ACTIVITY: In full and without changes, output the data.

RECORDS FOR THE EXERCISE:
┏━━

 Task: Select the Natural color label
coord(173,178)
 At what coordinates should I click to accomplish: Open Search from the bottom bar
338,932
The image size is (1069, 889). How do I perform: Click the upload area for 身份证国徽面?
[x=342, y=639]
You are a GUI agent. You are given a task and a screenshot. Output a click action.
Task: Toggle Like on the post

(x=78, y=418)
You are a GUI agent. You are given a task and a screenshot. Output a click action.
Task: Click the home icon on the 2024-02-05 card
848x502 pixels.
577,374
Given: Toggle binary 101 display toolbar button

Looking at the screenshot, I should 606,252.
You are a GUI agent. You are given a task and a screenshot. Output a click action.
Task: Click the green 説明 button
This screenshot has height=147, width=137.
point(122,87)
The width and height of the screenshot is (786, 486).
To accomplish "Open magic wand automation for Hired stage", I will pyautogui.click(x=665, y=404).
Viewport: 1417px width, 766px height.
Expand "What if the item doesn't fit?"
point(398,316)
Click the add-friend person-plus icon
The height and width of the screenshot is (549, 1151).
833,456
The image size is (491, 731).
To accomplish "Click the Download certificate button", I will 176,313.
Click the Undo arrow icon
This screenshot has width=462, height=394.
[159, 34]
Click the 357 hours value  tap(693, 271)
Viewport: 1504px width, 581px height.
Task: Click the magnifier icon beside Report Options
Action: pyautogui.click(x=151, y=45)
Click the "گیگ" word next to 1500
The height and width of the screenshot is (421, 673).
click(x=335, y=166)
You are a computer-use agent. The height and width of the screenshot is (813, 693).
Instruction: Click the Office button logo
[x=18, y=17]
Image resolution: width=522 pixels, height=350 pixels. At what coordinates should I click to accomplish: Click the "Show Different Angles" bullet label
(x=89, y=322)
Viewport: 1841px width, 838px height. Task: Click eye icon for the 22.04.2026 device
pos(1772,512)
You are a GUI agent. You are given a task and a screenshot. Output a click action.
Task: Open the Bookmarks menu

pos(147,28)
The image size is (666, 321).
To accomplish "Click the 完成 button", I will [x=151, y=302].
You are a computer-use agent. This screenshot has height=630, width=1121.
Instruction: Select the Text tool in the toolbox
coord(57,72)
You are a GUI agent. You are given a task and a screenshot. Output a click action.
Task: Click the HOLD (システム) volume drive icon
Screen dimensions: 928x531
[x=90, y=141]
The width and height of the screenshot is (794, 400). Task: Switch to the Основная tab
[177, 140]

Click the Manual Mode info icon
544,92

┗━━

ANSWER TO THIS EXERCISE:
 Task: Select the Natural color label
coord(173,178)
 At what coordinates should I click to accomplish: Open Search from the bottom bar
338,932
The image size is (1069, 889). How do I perform: Click the upload area for 身份证国徽面?
[x=342, y=639]
You are a GUI agent. You are given a task and a screenshot. Output a click action.
Task: Toggle Like on the post

(x=78, y=418)
You are a GUI agent. You are given a task and a screenshot. Output a click action.
Task: Click the home icon on the 2024-02-05 card
848x502 pixels.
577,374
Given: Toggle binary 101 display toolbar button

Looking at the screenshot, I should 606,252.
You are a GUI agent. You are given a task and a screenshot. Output a click action.
Task: Click the green 説明 button
This screenshot has height=147, width=137.
point(122,87)
The width and height of the screenshot is (786, 486).
To accomplish "Open magic wand automation for Hired stage", I will pyautogui.click(x=665, y=404).
Viewport: 1417px width, 766px height.
Expand "What if the item doesn't fit?"
point(398,316)
Click the add-friend person-plus icon
The height and width of the screenshot is (549, 1151).
833,456
The image size is (491, 731).
To accomplish "Click the Download certificate button", I will 176,313.
Click the Undo arrow icon
This screenshot has width=462, height=394.
[159, 34]
Click the 357 hours value  tap(693, 271)
Viewport: 1504px width, 581px height.
Task: Click the magnifier icon beside Report Options
Action: pyautogui.click(x=151, y=45)
Click the "گیگ" word next to 1500
The height and width of the screenshot is (421, 673).
click(x=335, y=166)
You are a computer-use agent. The height and width of the screenshot is (813, 693).
Instruction: Click the Office button logo
[x=18, y=17]
Image resolution: width=522 pixels, height=350 pixels. At what coordinates should I click to accomplish: Click the "Show Different Angles" bullet label
(x=89, y=322)
Viewport: 1841px width, 838px height. Task: Click eye icon for the 22.04.2026 device
pos(1772,512)
You are a GUI agent. You are given a task and a screenshot. Output a click action.
Task: Open the Bookmarks menu

pos(147,28)
The image size is (666, 321).
To accomplish "Click the 完成 button", I will [x=151, y=302].
You are a computer-use agent. This screenshot has height=630, width=1121.
Instruction: Select the Text tool in the toolbox
coord(57,72)
You are a GUI agent. You are given a task and a screenshot. Output a click action.
Task: Click the HOLD (システム) volume drive icon
Screen dimensions: 928x531
[x=90, y=141]
The width and height of the screenshot is (794, 400). Task: Switch to the Основная tab
[177, 140]

Click the Manual Mode info icon
544,92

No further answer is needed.